*** RECORDS TO PROCESS ***

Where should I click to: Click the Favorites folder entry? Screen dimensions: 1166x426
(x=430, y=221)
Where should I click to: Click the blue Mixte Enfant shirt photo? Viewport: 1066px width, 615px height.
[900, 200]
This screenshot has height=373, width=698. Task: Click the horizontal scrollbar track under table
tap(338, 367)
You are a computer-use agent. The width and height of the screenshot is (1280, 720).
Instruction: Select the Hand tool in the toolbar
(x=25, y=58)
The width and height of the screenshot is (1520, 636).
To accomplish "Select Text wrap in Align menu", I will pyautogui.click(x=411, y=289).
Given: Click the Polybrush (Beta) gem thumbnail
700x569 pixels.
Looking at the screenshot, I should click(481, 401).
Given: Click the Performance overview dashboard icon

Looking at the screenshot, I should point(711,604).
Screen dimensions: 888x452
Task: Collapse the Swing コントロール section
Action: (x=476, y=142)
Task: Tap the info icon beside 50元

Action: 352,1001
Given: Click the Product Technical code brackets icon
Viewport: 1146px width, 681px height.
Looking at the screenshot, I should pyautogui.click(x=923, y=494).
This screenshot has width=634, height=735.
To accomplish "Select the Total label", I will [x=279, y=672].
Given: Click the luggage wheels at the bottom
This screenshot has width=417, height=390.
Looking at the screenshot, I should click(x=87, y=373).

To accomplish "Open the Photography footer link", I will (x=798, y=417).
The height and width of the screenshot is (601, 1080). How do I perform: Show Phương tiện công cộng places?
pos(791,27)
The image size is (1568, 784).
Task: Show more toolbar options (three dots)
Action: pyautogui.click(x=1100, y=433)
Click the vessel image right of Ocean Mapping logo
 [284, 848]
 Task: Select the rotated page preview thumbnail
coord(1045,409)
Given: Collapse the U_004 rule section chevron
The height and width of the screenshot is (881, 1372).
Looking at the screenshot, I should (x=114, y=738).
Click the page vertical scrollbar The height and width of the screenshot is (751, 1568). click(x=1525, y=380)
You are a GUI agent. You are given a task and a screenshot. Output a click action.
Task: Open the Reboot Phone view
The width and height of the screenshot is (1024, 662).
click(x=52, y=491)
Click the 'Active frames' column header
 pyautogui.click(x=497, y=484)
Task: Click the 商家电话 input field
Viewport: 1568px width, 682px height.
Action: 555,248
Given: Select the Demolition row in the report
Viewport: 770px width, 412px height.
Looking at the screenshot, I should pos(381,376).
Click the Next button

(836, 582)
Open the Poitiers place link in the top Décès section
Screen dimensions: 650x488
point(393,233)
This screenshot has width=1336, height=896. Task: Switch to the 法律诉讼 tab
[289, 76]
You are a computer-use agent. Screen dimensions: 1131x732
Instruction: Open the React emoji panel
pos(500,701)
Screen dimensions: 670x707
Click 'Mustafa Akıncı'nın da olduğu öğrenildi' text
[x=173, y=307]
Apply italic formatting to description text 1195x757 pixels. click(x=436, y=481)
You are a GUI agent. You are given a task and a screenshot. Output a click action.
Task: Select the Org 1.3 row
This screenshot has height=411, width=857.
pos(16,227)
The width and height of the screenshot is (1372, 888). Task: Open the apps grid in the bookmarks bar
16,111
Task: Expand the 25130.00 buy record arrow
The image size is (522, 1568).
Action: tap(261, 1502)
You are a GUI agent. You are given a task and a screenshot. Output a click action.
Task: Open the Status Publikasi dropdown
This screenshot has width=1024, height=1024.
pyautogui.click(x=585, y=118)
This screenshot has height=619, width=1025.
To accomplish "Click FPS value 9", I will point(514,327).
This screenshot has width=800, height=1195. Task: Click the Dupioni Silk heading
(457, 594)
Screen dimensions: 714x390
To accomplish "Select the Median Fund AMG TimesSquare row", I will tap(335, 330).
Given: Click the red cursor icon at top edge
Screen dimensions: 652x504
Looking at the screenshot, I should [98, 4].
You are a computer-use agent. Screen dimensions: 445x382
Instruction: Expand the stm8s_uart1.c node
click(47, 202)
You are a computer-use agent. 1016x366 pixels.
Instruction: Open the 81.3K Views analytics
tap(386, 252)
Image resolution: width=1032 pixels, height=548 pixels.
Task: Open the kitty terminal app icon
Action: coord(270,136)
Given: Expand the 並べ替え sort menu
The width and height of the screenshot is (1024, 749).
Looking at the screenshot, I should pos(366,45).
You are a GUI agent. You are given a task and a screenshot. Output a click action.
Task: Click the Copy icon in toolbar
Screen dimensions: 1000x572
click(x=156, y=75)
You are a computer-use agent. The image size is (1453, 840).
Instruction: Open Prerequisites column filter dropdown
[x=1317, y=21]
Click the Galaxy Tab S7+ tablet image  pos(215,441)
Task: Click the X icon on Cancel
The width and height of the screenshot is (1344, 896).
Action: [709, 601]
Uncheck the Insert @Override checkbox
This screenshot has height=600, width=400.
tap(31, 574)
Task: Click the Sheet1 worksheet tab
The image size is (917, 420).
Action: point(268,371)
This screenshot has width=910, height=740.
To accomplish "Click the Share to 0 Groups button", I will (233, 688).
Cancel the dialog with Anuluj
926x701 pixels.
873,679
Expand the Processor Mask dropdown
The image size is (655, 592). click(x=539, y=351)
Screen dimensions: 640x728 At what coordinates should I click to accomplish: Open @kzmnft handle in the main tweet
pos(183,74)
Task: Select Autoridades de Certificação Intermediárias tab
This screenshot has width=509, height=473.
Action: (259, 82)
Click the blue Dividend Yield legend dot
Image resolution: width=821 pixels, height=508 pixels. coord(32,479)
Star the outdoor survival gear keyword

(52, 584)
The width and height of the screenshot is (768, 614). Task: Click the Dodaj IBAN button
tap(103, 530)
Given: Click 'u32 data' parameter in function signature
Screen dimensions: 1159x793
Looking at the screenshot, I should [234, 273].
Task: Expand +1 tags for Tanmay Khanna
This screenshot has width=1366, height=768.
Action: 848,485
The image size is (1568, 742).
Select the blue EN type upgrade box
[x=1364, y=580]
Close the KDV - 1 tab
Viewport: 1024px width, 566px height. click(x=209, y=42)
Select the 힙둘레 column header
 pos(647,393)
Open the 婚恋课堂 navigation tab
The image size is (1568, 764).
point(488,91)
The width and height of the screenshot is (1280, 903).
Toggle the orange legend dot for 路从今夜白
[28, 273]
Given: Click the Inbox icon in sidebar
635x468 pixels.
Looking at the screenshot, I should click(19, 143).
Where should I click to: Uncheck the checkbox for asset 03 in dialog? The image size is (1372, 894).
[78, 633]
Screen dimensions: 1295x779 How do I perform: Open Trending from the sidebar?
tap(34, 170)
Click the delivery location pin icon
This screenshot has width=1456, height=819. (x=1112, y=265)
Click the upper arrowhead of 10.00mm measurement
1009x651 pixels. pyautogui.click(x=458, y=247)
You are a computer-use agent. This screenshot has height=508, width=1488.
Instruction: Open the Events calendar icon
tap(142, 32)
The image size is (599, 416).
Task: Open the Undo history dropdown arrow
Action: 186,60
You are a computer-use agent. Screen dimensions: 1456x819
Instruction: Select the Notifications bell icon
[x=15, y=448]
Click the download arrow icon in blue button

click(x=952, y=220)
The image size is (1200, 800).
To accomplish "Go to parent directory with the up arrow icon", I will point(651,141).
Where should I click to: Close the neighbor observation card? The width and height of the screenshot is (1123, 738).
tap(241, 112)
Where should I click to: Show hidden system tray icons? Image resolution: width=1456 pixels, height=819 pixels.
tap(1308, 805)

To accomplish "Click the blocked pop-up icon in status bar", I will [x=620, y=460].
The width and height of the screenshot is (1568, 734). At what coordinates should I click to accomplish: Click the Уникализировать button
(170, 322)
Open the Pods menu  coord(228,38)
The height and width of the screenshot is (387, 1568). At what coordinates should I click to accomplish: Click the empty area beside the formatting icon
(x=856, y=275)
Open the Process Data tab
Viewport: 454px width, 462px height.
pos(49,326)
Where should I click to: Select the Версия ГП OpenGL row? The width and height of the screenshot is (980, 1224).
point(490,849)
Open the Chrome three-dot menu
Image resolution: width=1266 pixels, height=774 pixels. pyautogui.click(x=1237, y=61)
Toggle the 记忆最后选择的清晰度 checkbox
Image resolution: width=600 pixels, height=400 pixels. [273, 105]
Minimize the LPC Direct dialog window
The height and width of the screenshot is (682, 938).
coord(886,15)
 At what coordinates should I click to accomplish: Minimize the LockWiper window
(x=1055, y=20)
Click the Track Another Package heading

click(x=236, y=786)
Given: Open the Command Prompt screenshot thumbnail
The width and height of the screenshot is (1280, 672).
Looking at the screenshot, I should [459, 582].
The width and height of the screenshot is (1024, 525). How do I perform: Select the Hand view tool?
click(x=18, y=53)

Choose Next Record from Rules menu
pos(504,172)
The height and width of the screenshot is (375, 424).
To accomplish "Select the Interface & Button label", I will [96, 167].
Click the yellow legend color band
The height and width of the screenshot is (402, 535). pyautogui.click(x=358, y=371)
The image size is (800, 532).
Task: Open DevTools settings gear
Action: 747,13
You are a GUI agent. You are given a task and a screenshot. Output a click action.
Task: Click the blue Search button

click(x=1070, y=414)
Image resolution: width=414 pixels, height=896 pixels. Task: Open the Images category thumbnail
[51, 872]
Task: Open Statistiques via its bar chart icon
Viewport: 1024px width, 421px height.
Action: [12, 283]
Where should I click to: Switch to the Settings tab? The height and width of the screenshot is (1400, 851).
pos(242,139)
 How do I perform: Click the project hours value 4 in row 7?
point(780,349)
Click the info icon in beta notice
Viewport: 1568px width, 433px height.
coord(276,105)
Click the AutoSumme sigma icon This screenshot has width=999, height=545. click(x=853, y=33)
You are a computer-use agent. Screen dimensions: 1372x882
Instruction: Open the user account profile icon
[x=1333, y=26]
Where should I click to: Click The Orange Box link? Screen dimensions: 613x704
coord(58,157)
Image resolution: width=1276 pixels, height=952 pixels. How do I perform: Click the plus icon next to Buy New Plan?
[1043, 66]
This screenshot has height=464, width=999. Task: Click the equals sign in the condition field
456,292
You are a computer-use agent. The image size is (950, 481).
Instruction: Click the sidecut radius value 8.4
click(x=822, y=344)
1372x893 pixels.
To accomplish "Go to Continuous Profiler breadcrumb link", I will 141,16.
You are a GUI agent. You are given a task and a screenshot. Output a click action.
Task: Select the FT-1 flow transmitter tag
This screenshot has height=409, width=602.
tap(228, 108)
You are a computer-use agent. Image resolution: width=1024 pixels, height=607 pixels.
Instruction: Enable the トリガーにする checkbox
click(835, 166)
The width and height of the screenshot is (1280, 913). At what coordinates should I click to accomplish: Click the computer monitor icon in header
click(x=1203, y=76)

*** End of RECORDS TO PROCESS ***

## DESCRIPTION OF THE TASK
Using the records above, report each line with the string "label".

## RESPONSE AREA
To accomplish "Select the Total label", I will [x=279, y=672].
To accomplish "Select the Interface & Button label", I will [96, 167].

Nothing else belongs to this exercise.